## [Data for processing]
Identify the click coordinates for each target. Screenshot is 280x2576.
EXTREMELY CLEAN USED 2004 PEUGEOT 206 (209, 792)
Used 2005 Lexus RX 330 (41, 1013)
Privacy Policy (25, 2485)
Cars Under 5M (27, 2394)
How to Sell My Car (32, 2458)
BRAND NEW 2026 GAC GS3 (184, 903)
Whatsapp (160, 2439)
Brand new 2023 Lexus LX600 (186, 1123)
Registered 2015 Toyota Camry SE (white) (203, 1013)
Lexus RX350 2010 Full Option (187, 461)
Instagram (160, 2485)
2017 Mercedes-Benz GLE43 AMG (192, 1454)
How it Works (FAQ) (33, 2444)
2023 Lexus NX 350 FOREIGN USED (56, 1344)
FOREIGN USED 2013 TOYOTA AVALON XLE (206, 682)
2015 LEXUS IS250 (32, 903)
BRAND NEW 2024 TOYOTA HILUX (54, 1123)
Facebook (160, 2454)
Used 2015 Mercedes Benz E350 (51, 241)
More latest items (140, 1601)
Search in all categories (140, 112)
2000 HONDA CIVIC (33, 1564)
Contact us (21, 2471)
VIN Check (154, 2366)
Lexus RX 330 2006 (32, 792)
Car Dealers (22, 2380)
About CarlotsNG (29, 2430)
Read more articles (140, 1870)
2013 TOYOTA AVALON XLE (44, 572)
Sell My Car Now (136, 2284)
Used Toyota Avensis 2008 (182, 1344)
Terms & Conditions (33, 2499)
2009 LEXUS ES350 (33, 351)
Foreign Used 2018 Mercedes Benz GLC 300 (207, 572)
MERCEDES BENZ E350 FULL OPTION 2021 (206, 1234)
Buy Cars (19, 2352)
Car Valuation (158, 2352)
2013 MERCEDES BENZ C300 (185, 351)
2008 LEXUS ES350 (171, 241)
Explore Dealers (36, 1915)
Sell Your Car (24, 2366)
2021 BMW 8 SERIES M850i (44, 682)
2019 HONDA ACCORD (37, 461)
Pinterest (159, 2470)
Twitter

## [Task to complete]
Arrange every entry above as a JSON list of strings, with one string for each line and no blank lines.

## [Output of the task]
[
  "Identify the click coordinates for each target. Screenshot is 280x2576.",
  "EXTREMELY CLEAN USED 2004 PEUGEOT 206 (209, 792)",
  "Used 2005 Lexus RX 330 (41, 1013)",
  "Privacy Policy (25, 2485)",
  "Cars Under 5M (27, 2394)",
  "How to Sell My Car (32, 2458)",
  "BRAND NEW 2026 GAC GS3 (184, 903)",
  "Whatsapp (160, 2439)",
  "Brand new 2023 Lexus LX600 (186, 1123)",
  "Registered 2015 Toyota Camry SE (white) (203, 1013)",
  "Lexus RX350 2010 Full Option (187, 461)",
  "Instagram (160, 2485)",
  "2017 Mercedes-Benz GLE43 AMG (192, 1454)",
  "How it Works (FAQ) (33, 2444)",
  "2023 Lexus NX 350 FOREIGN USED (56, 1344)",
  "FOREIGN USED 2013 TOYOTA AVALON XLE (206, 682)",
  "2015 LEXUS IS250 (32, 903)",
  "BRAND NEW 2024 TOYOTA HILUX (54, 1123)",
  "Facebook (160, 2454)",
  "Used 2015 Mercedes Benz E350 (51, 241)",
  "More latest items (140, 1601)",
  "Search in all categories (140, 112)",
  "2000 HONDA CIVIC (33, 1564)",
  "Contact us (21, 2471)",
  "VIN Check (154, 2366)",
  "Lexus RX 330 2006 (32, 792)",
  "Car Dealers (22, 2380)",
  "About CarlotsNG (29, 2430)",
  "Read more articles (140, 1870)",
  "2013 TOYOTA AVALON XLE (44, 572)",
  "Sell My Car Now (136, 2284)",
  "Used Toyota Avensis 2008 (182, 1344)",
  "Terms & Conditions (33, 2499)",
  "2009 LEXUS ES350 (33, 351)",
  "Foreign Used 2018 Mercedes Benz GLC 300 (207, 572)",
  "MERCEDES BENZ E350 FULL OPTION 2021 (206, 1234)",
  "Buy Cars (19, 2352)",
  "Car Valuation (158, 2352)",
  "2013 MERCEDES BENZ C300 (185, 351)",
  "2008 LEXUS ES350 (171, 241)",
  "Explore Dealers (36, 1915)",
  "Sell Your Car (24, 2366)",
  "2021 BMW 8 SERIES M850i (44, 682)",
  "2019 HONDA ACCORD (37, 461)",
  "Pinterest (159, 2470)",
  "Twitter"
]